Aim of the task
Would you please copy the part of the material below that opens with the line containing "Turn off the custom paper size toggle" and closes with the line containing "You are a computer-use agent. Image"? Copy it exactly, and only it.

Dataset content

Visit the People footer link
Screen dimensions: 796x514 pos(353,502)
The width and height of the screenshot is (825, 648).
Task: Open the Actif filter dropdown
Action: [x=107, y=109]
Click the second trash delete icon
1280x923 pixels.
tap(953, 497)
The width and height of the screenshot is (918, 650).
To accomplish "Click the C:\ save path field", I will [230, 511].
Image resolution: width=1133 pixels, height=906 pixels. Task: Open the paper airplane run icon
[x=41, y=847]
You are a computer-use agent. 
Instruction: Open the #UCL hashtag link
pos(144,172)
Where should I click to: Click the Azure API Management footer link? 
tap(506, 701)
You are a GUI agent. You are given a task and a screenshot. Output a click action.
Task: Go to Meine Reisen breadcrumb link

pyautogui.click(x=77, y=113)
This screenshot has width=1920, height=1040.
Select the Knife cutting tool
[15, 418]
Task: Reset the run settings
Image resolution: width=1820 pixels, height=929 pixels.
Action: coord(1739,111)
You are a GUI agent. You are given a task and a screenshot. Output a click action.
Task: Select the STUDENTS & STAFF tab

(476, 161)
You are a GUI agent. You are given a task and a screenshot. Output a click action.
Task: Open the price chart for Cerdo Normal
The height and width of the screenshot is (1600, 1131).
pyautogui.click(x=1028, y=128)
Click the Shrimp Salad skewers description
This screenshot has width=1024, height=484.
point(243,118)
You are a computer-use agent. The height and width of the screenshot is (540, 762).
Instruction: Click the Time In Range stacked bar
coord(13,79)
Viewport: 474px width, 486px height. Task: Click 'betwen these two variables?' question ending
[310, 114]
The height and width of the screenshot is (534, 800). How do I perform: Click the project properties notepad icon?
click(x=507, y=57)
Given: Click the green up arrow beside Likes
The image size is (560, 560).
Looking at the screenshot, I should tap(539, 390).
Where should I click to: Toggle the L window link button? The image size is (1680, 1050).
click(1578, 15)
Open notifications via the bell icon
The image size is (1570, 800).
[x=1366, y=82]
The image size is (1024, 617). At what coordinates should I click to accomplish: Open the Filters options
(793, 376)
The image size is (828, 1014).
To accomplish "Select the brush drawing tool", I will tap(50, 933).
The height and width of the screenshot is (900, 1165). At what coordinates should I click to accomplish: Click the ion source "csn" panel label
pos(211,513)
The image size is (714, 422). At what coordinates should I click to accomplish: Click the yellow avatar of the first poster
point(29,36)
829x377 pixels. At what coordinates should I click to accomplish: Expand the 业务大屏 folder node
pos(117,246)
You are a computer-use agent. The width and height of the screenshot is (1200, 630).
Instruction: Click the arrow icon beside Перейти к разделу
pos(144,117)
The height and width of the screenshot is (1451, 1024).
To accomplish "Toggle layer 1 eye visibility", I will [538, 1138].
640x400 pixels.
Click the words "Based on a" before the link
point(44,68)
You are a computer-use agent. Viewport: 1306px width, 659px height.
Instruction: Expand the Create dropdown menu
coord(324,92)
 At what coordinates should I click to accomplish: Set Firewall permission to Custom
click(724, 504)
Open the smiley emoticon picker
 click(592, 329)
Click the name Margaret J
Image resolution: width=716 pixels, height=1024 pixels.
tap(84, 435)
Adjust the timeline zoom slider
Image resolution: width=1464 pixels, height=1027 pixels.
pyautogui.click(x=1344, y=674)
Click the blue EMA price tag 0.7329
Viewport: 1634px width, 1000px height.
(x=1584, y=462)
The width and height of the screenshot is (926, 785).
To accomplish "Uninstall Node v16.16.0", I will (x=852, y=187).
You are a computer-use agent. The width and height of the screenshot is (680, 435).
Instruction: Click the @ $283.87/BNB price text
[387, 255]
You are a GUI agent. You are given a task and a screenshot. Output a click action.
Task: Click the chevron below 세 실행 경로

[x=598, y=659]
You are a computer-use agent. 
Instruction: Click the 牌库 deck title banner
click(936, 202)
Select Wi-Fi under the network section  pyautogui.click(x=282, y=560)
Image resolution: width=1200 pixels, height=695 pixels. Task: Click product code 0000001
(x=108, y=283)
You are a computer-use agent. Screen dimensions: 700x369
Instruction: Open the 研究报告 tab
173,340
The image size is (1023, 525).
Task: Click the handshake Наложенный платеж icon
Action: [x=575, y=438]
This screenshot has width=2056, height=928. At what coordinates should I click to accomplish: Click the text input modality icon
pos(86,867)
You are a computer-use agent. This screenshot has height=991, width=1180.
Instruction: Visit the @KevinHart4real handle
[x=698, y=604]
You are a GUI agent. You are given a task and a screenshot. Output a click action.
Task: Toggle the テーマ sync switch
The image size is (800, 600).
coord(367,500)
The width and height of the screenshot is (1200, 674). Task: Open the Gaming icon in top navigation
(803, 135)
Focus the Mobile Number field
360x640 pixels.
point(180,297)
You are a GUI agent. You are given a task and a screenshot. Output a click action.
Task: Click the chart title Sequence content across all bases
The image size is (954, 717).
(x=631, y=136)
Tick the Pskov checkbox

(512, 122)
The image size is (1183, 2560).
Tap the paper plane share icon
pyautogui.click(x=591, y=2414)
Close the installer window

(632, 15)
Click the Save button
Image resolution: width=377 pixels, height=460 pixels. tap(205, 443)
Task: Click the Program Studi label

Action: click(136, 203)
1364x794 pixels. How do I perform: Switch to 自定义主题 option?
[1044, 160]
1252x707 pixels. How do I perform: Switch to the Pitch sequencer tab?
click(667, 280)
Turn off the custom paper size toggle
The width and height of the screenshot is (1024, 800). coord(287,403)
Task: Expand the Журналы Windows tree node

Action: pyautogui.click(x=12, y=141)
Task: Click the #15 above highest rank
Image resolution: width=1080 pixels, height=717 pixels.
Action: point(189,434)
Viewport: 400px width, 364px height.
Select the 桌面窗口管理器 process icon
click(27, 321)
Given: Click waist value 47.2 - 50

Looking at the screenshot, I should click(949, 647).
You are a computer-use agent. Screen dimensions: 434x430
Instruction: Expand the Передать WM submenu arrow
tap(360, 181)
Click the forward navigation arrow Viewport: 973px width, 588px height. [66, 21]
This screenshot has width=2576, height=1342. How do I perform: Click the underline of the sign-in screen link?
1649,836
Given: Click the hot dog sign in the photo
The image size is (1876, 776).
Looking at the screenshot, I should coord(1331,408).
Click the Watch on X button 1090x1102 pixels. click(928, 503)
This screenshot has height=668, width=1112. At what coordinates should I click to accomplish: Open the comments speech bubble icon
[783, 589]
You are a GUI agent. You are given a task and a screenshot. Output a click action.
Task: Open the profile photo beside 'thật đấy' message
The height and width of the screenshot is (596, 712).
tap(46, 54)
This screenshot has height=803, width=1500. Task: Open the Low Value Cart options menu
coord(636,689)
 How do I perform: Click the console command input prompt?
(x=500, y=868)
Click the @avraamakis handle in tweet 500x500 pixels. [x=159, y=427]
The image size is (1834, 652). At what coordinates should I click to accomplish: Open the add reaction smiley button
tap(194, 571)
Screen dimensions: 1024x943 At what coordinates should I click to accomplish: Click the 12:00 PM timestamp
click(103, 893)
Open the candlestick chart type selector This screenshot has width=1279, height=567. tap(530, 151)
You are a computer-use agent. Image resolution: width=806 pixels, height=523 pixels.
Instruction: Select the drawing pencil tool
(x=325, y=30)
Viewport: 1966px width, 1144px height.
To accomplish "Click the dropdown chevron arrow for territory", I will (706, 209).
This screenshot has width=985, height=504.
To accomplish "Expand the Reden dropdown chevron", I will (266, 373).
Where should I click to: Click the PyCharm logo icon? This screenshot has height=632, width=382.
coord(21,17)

Response
Turn off the custom paper size toggle
The width and height of the screenshot is (1024, 800). coord(287,403)
Task: Expand the Журналы Windows tree node

Action: pyautogui.click(x=12, y=141)
Task: Click the #15 above highest rank
Image resolution: width=1080 pixels, height=717 pixels.
Action: point(189,434)
Viewport: 400px width, 364px height.
Select the 桌面窗口管理器 process icon
click(27, 321)
Given: Click waist value 47.2 - 50

Looking at the screenshot, I should click(949, 647).
You are a computer-use agent. Screen dimensions: 434x430
Instruction: Expand the Передать WM submenu arrow
tap(360, 181)
Click the forward navigation arrow Viewport: 973px width, 588px height. [66, 21]
This screenshot has width=2576, height=1342. How do I perform: Click the underline of the sign-in screen link?
1649,836
Given: Click the hot dog sign in the photo
The image size is (1876, 776).
Looking at the screenshot, I should coord(1331,408).
Click the Watch on X button 1090x1102 pixels. click(928, 503)
This screenshot has height=668, width=1112. At what coordinates should I click to accomplish: Open the comments speech bubble icon
[783, 589]
You are a GUI agent. You are given a task and a screenshot. Output a click action.
Task: Open the profile photo beside 'thật đấy' message
The height and width of the screenshot is (596, 712).
tap(46, 54)
This screenshot has height=803, width=1500. Task: Open the Low Value Cart options menu
coord(636,689)
 How do I perform: Click the console command input prompt?
(x=500, y=868)
Click the @avraamakis handle in tweet 500x500 pixels. [x=159, y=427]
The image size is (1834, 652). At what coordinates should I click to accomplish: Open the add reaction smiley button
tap(194, 571)
Screen dimensions: 1024x943 At what coordinates should I click to accomplish: Click the 12:00 PM timestamp
click(103, 893)
Open the candlestick chart type selector This screenshot has width=1279, height=567. tap(530, 151)
You are a computer-use agent. Image resolution: width=806 pixels, height=523 pixels.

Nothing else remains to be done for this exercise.